Full refresh vs incremental in dbt - Performance Comparison
When using dbt, we often choose between full refresh and incremental runs.
We want to know how the time to run changes as data grows.
Analyze the time complexity of these dbt model configurations.
-- Full refresh
{{ config(materialized='table', full_refresh=true) }}
select * from source_table
-- Incremental
{{ config(materialized='incremental') }}
select * from source_table
where updated_at > (select max(updated_at) from {{ this }})
The first rebuilds the whole table every time. The second adds only new or changed rows.
Look at what repeats when running these models.
- Primary operation: Reading and processing rows from source_table.
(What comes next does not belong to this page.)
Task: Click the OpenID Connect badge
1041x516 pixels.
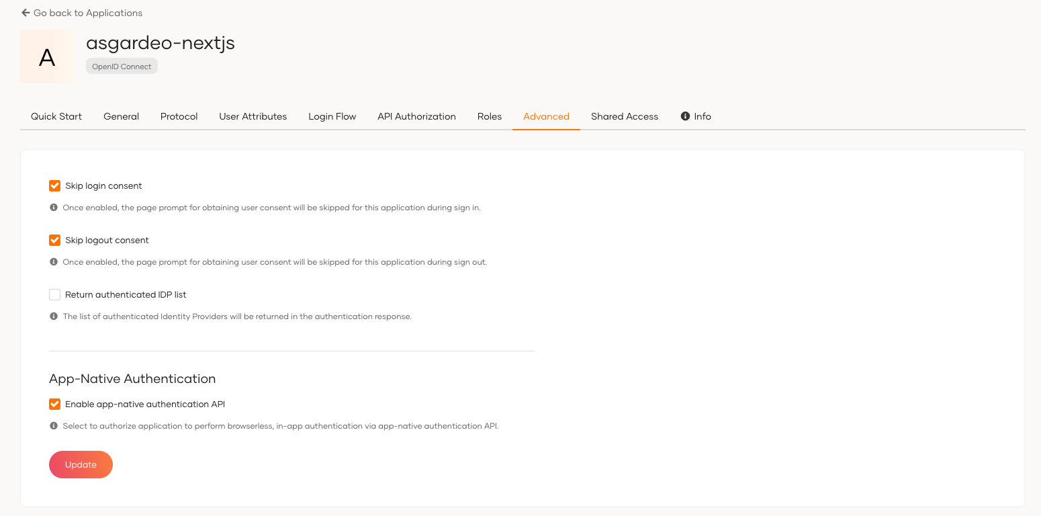Action: (122, 66)
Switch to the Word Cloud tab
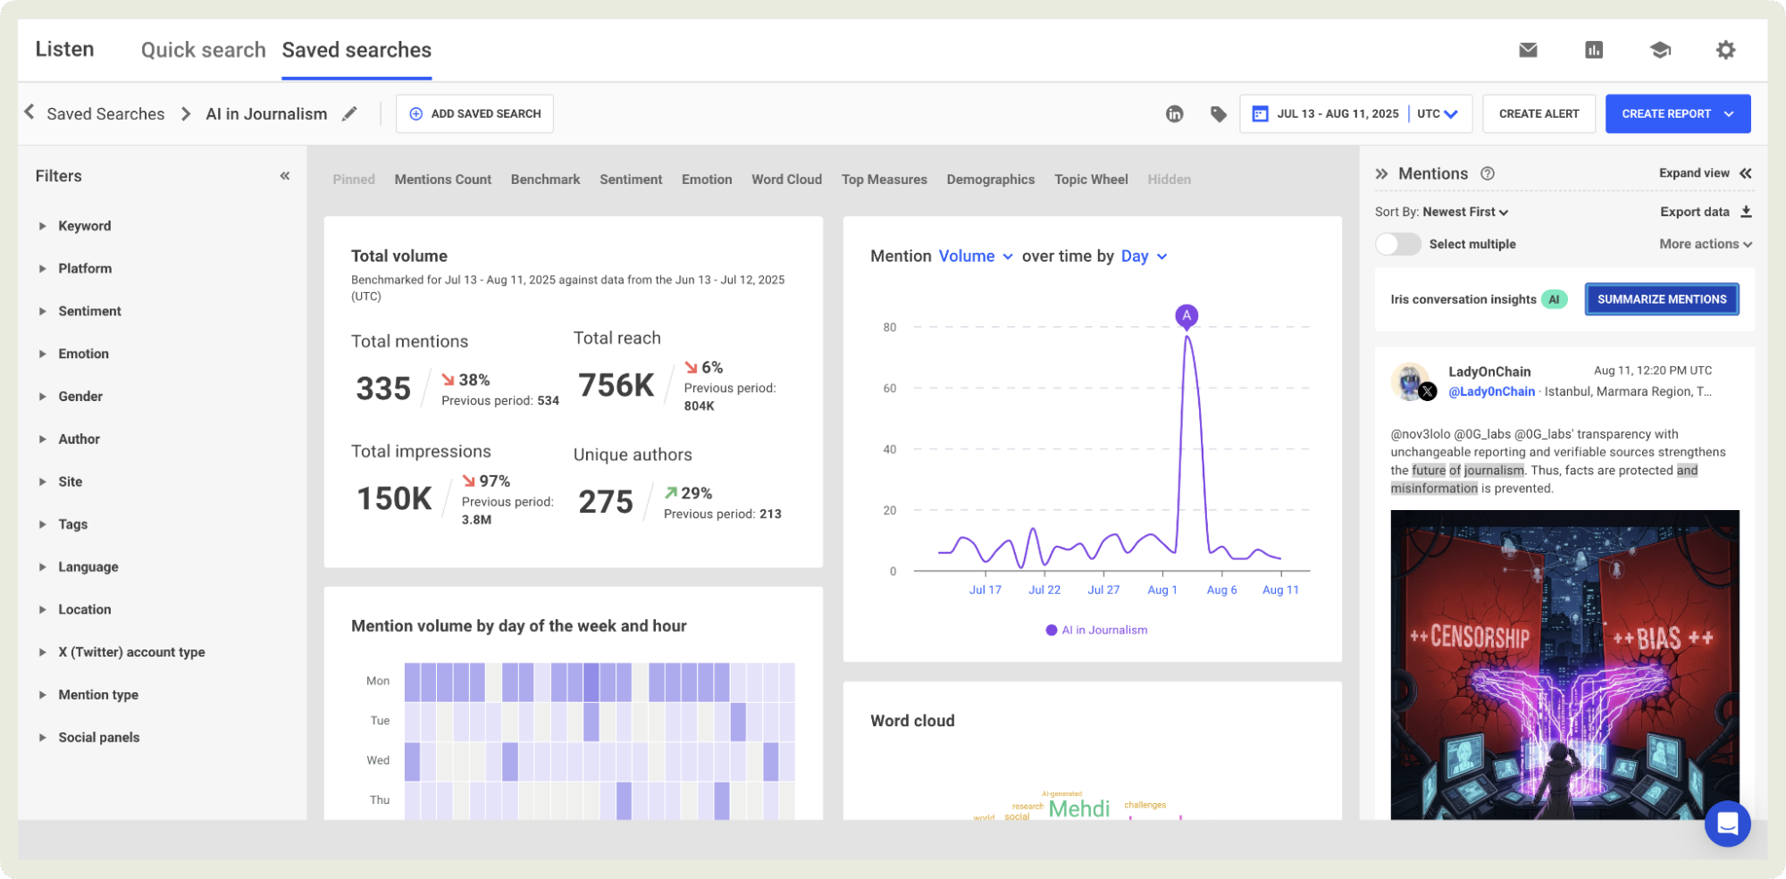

- How many times: Full refresh reads all rows every run; incremental reads only new or updated rows.
Think about how the number of rows affects run time.
| Input Size (rows) | Full Refresh Operations | Incremental Operations |
|---|---|---|
| 10,000 | Processes all 10,000 rows | Processes only new rows (e.g., 100) |
| 100,000 | Processes all 100,000 rows | Processes only new rows (e.g., 1,000) |
| 1,000,000 | Processes all 1,000,000 rows | Processes only new rows (e.g., 10,000) |
Full refresh time grows directly with total data size. Incremental time grows with new data size, usually much smaller.
Time Complexity: O(n) for full refresh, O(k) for incremental where k << n
This means full refresh work grows with all data, incremental work grows only with new data added.
[X] Wrong: "Incremental runs always take the same time as full refresh."
[OK] Correct: Incremental only processes new or changed rows, so it usually runs faster as data grows.
Understanding how data size affects dbt runs helps you design efficient data pipelines and explain your choices clearly.
What if the incremental filter is missing or incorrect? How would that affect the time complexity?